● What is being asked
All lines from the one containing "You are a computer-use" through the end of the entries below should appear in the answer exactly, with no others.

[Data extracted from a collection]
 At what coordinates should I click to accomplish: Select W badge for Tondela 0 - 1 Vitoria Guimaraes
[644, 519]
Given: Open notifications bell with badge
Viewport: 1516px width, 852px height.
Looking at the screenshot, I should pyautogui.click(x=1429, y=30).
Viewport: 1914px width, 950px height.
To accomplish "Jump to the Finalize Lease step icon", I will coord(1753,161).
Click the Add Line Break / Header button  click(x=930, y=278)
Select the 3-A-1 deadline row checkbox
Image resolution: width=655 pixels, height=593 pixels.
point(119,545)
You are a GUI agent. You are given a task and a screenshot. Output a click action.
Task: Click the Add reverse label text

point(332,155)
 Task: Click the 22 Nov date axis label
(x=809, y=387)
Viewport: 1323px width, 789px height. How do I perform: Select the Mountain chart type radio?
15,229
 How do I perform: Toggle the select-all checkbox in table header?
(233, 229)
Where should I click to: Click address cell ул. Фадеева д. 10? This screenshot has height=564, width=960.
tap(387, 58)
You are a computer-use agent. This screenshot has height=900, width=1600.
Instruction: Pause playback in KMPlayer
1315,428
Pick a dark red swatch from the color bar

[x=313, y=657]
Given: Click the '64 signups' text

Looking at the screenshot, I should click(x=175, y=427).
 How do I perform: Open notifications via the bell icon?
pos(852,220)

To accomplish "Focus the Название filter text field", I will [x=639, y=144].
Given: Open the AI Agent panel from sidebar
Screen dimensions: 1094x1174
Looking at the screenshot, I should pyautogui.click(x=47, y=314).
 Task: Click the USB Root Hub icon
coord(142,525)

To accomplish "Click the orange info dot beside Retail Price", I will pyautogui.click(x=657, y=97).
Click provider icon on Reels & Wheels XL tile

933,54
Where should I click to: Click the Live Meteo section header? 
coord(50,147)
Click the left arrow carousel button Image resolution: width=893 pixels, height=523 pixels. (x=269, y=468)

● Task solution
You are a computer-use agent. This screenshot has height=900, width=1600.
Instruction: Pause playback in KMPlayer
1315,428
Pick a dark red swatch from the color bar

[x=313, y=657]
Given: Click the '64 signups' text

Looking at the screenshot, I should click(x=175, y=427).
 How do I perform: Open notifications via the bell icon?
pos(852,220)

To accomplish "Focus the Название filter text field", I will [x=639, y=144].
Given: Open the AI Agent panel from sidebar
Screen dimensions: 1094x1174
Looking at the screenshot, I should pyautogui.click(x=47, y=314).
 Task: Click the USB Root Hub icon
coord(142,525)

To accomplish "Click the orange info dot beside Retail Price", I will pyautogui.click(x=657, y=97).
Click provider icon on Reels & Wheels XL tile

933,54
Where should I click to: Click the Live Meteo section header? 
coord(50,147)
Click the left arrow carousel button Image resolution: width=893 pixels, height=523 pixels. (x=269, y=468)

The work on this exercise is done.